Swap "Open" for "Select" in every row below, writing the lines out again with nothing else altered. Leave the pictures out of your answer.
-- Start RECORDS FOR THE TASK --
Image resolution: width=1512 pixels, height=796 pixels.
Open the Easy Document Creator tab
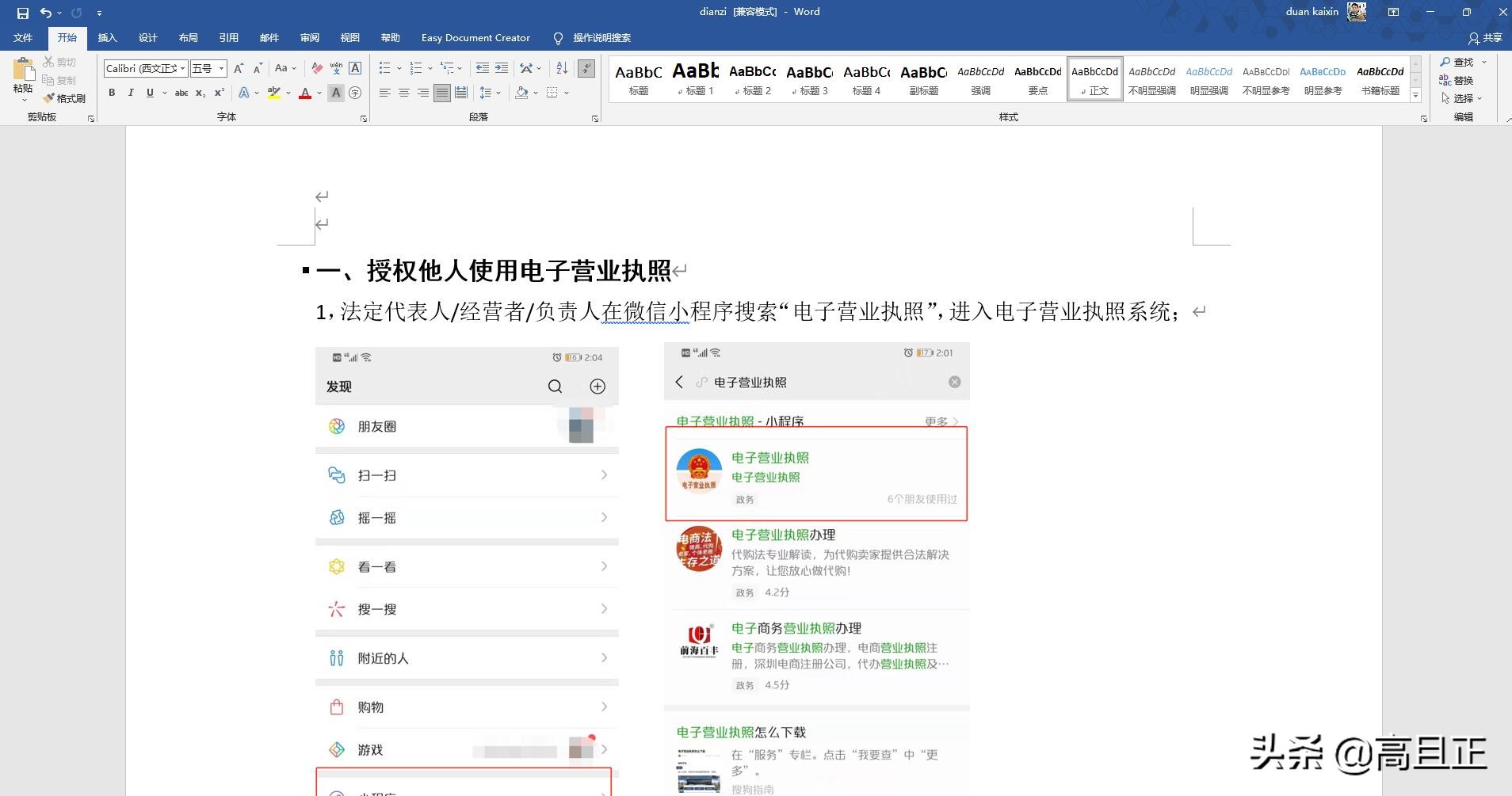(475, 37)
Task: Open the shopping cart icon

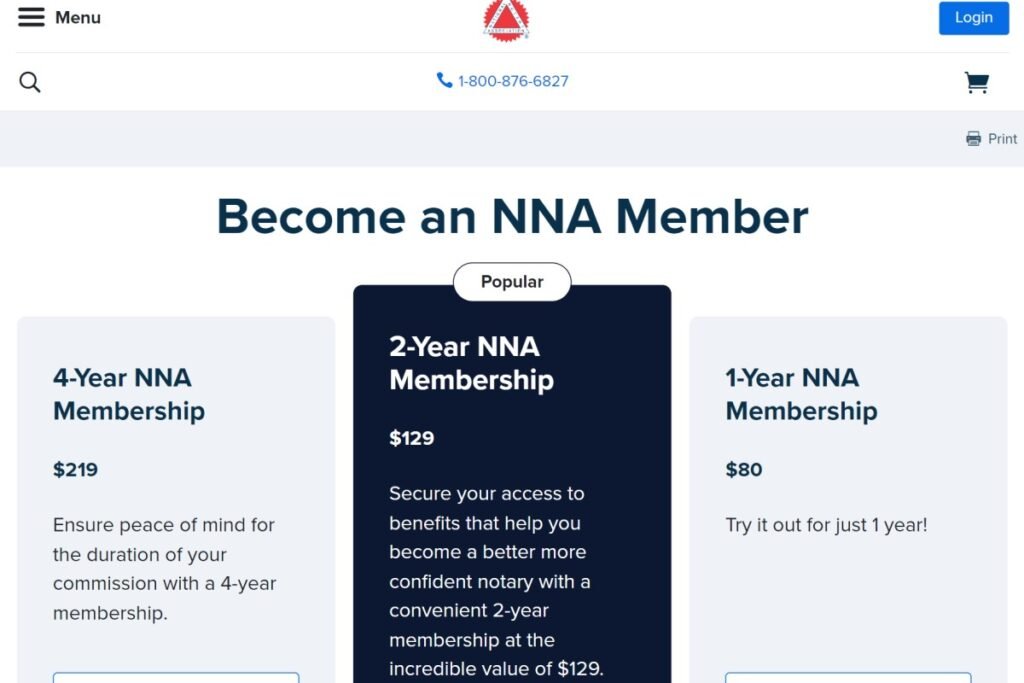Action: tap(977, 83)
-- End RECORDS FOR THE TASK --
WRITTEN SOLUTION
Image resolution: width=1512 pixels, height=796 pixels.
Select the Easy Document Creator tab
(475, 37)
Task: Select the shopping cart icon

Action: tap(977, 83)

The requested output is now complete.